Hanna's brow crumpled. "Hm," he chewed a knuckle, then stole a chip from Veser to nibble on that instead, studying the flecked cement of the terminal lobby. "Welp, nothing we can do about it now, if Conrad really wants to hang out with that guy." An aside, to Veser, "I mean I'm sure it'll be fine, Djinn aren't all that powerful. All they can do is take stuff from somewhere and move it around to build illusions of wealth and wish fulfillment. It's impossible for them to kill anyone, much less, er, influence their opinions, so it's not like Conrad is brainwashed out of character. Still though. I know you gotta agree. Weirdness."
Veser dug one fist into his hoodie pocket and shrugged, scowling. "Whatever, dude, we all saw the love-bite. Gonna put an ad out for a new roomy, like, yesterday." But then, inspired on their trudge toward the parking lot, Veser suddenly crumpled the chip bag in a startled fist. "Whoa whoa WHOA, you said 'guy'. Noah is a girl."
Hanna kept walking, forcing Veser to keep up. "To some people, yeah. Have you even been listening? Wish fulfillment."
"Yeah, but, even then Conrad would be hangin' out with that 'girl' not that 'g-" Veser stalled, lightbulb clattering to life. "Aw fer fuck's sake," he slapped the chips down on the parking lot blacktop. "I KNEW HE WAS LOOKIN' AT HER WEIRD," Veser laments, tearing at his hair. "Aw fuuuuuck," he whined.
"What even," Hanna ground out. "Calmdownjeeze! What's wrong?"
Veser tore his luggage from his shoulder to strangle it, then bash his forehead against it a few times. "Wasted fucking opportunities, that's what's wrong! Fucker lied to me!" Veser's teeth flashed in a snarl and he reshouldered his luggage with a vengeful heave. "Ooph." He glanced at Hanna and cackled, a mean noise. "I'll explain when you're older."
Hanna's chin stuck out under the weight of his scowl. "You'll have to explain my BOOT up your ass," he threatened without much heat, hanging back a step to shove at Veser's shoulder. "But if you're like, talking about how Conrad gets to hang out with the visage of a babe of his choosing? Or something? That's not the case, for him." Emphatically, "He's dead. He doesn't see Noah the way we do. He lives on a different frequency; that's why he can't show up on cameras, he lives between our light frequencies, and so does Noah. Sort of. So they - I mean, Conrad can see a lot of things we might not be able to. He can see Noah as Noah is, which I mean, that explains why Noah might want to, er, spend some time. With a vampire.
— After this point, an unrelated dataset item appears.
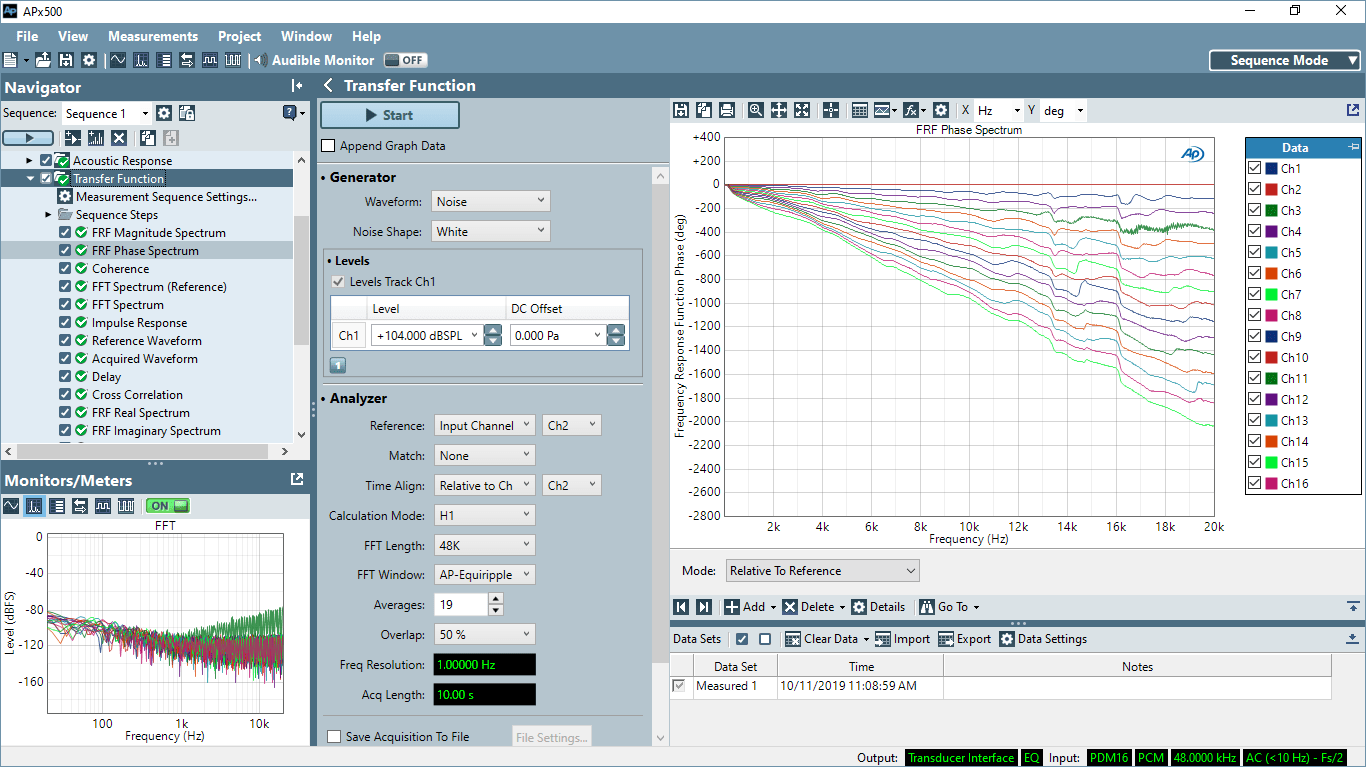Open the FFT Window AP-Equiripple dropdown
Can't imagine it's too great, not wearing your own face."
Veser took shelter under the flimsy blue plastic of the bus stop overhang, studying Hanna through the roll of his breath in the dark winter air. "That why Conrad left us with a hickey on its own fucking zipcode."
Hanna shrugs. "I guess that's what's bothering me. Maybe, I mean, it's not a stretch to imagine - maybe Conrad kinda likes him back?" But something was still out of place, something that would take Hanna the greater part of a month to come around to finding out, and by then Conrad would have already rescued himself.
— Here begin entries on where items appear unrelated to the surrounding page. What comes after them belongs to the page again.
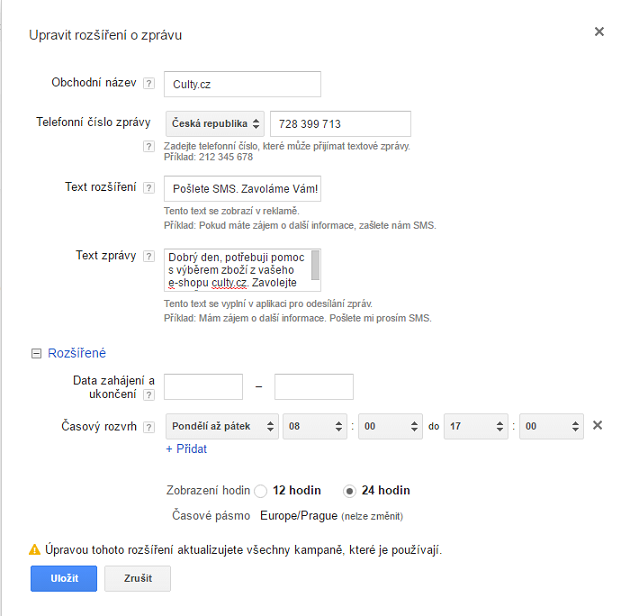Click the Zrušit button
Image resolution: width=630 pixels, height=616 pixels.
[137, 578]
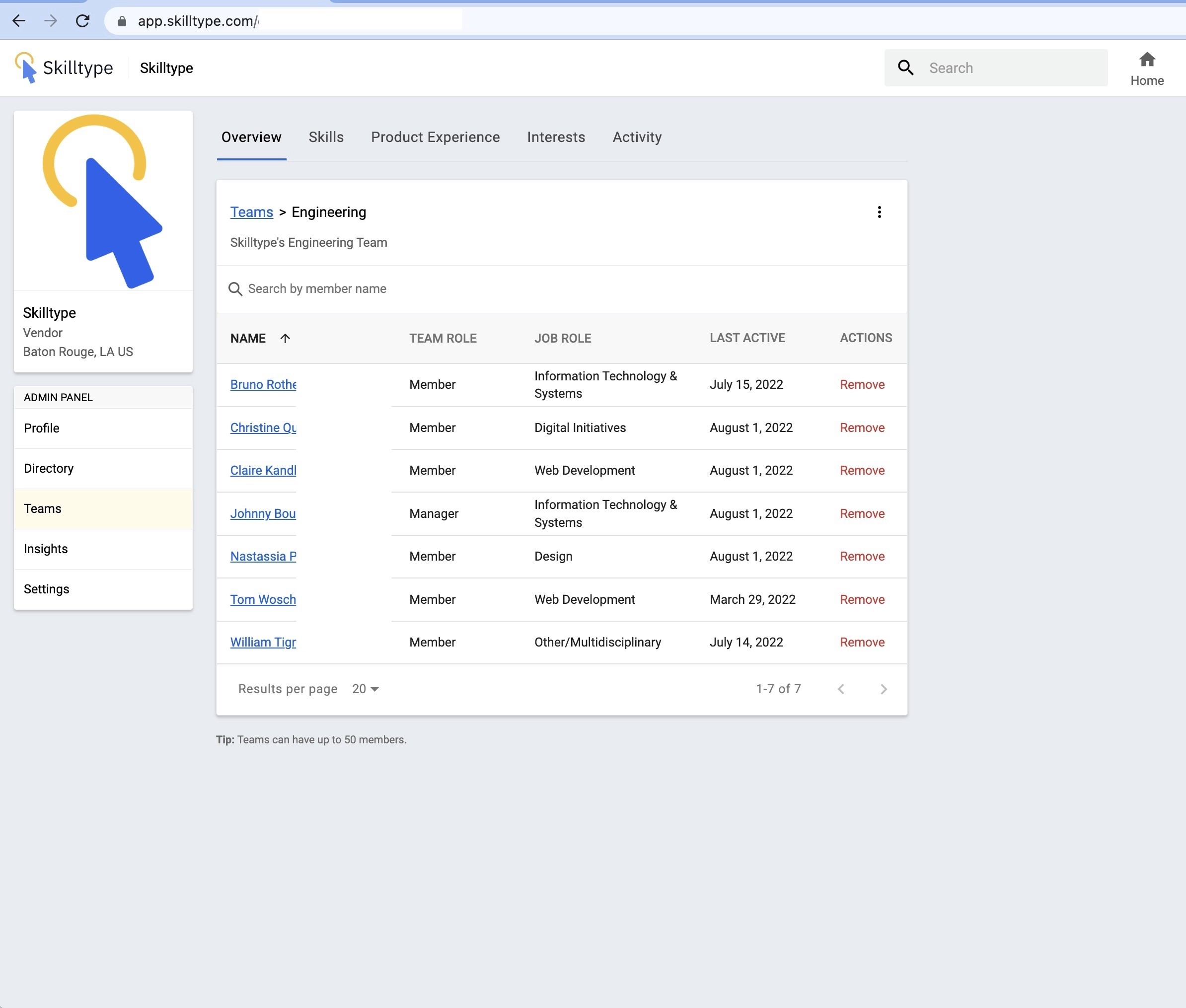1186x1008 pixels.
Task: Remove William Tigr from the team
Action: 862,642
Veser, in the meanwhile, was extremely put out. "What. Just like that."
Hanna shrugged a shoulder. "Maybe Noah's real face is really nice? Maybe they read the same books? Maybe Conrad just wanted an excuse to leave stateside for a while, and Noah needed some help learning the ropes of modern living?" (This last, the actual excuse Conrad had given).
Veser's mood tanked ever further and he buried his chin in his hoodie collar to grumble. "Jesas. Doc Worth was right."
"Doc Worth is usually almost always right," Hanna agreed sagely, nodding. "But uh, what do you mean?"
Woodenly, abstractly, remembering a conversation at a riverbank, an implication that had been loaded and uncomfortable, "Conrad's afraid of frogs." Veser scrubs his face, groaning, a little heartsick. "And it's none of our fucking business."